I have been pondering about setworks. There are dozens of different approaches one could take. I would like accuracy to at least 1/8" if not 1/16". 1.) You could put a prox sensor reading a gear. It would count the gear teeth and you would know how far it has traveled.
2.) use a stepper or servo motor for precise movement. This would require a pc or interface of some sort.
3.) they have linear actuators with sensors built into them.
4.) maybe just a dc gear motor with a nanny cam pointing at the scale so you can adjust it manually but from the control area.

Any thoughts or other reccomendations?
https://www.facebook.com/TripleTreeWoodworks

EZ Boardwalk Jr.

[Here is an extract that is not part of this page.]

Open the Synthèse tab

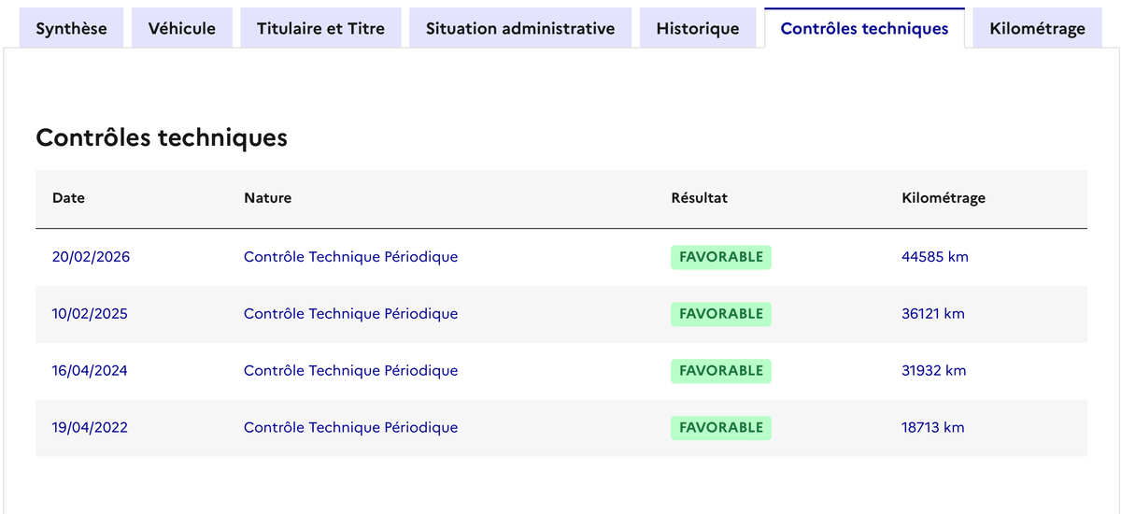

With 20hp Honda, 25' of track, and homemade setworks. 32x18 sawshed. 24x40 insulated shop. 30hp kubota with fel. 1978 Massey ferguson 230.

Magicman

My '98 WM SetWorks uses a gear driven sending unit traveling on the up/down chain.  As the head moves down it turns and sends it's signal to the console unit.
Knothole Sawmill, LLC     '98 Wood-Mizer LT40SuperHydraulic   WM Million BF Club Member   WM Pro Sawyer Network

It's Weird being the Same Age as Old People

Never allow your "need" to make money to exceed your "desire" to provide quality service.....The Magicman

pri0ritize

I've actually put a good deal of thought into how to build a setworks. I think it would be fairly trivial. You could buy a servo and drive for $200ish and then pickup a microcontroller development kit to perform the control functionality as well as the interface. That might set you back $100ish. This would give you as much flexibility as you wanted and could store hundreds of measurements. With the right programming you could even have a level off of the bed like the Accuset 2 has. You'd then need a power supply or some way of getting the required voltage to the motors but they run pretty cheap. If you're interested in a few good websites for automation parts let me know and I can PM them to you. I've built a couple of CNC machines as a hobby. Wish I could get back to it but building my house has been taking all my time!
2012 LT40HD
Random Stihl Chainsaws and more woodworking equipment than I care to inventory!

hackberry jake

Mm, is the "sending unit" a potentiometer? And I am assuming it uses a 12 or 24 volt dc motor to raise and lower?
https://www.facebook.com/TripleTreeWoodworks

EZ Boardwalk Jr. With 20hp Honda, 25' of track, and homemade setworks. 32x18 sawshed. 24x40 insulated shop. 30hp kubota with fel. 1978 Massey ferguson 230.

Magicman

WM calls it an "encoder" assembly part #016060.  (probably MD and unavailable)  There is no schematic, so I have no idea what the electrical symbol would look like.  One of the WM guys probably would know.
Knothole Sawmill, LLC     '98 Wood-Mizer LT40SuperHydraulic   WM Million BF Club Member   WM Pro Sawyer Network

It's Weird being the Same Age as Old People

Never allow your "need" to make money to exceed your "desire" to provide quality service.....The Magicman

pineywoods

Jake, I have done more than a little "engineering analysis" on the subject. Some time back, member shaworth did a bunch of development work and started a thread on the subject. Haven't heard from him in quite a while. His would be adaptable to just about any bandmill that uses a 12 DC motor for head up/down. I really need it, as my mill has a remote console but no setworks. Member slysam,who is just a few miles from me, just bought an lt40 manual with the wm simple setworks package. It's quite different from the accuset option. Looks like it could be adapted to my mill fairly easily. Building setworks from scratch.... Servo motors or stepper motors big enough to handle a 300 lb sawhead ain't gonna be cheap. Most logical solution to me would be an older laptop pc with a couple of hall effect pickups next to something that rotates, driving the input lines on the serial port. There's 8 output pins on the old parallel printer port. Use a couple of them to drive some big mosfets between the control head and the up/down motor. I'm thinking all the software could be done in the basic language that's already there on most old laptops.  That, I think I could do, BUT, there's just too many other projects..and not enough days. That don't mean I' not still interested.. ;D
1995 Wood Mizer LT 40, Liquid cooled kawasaki,homebuilt hydraulics. Homebuilt solar dry kiln.  Woodmaster 718 planner, Kubota M4700 with homemade forks and winch, stihl  028, 029, Ms390
100k bd ft club.Charter member of The Grumpy old Men

Hilltop366

Seems to me there was a thread about this a while back, if I recall someone suggested using a digital measuring tape to get a digital readout if that is what you are looking for and not something that controls the head height.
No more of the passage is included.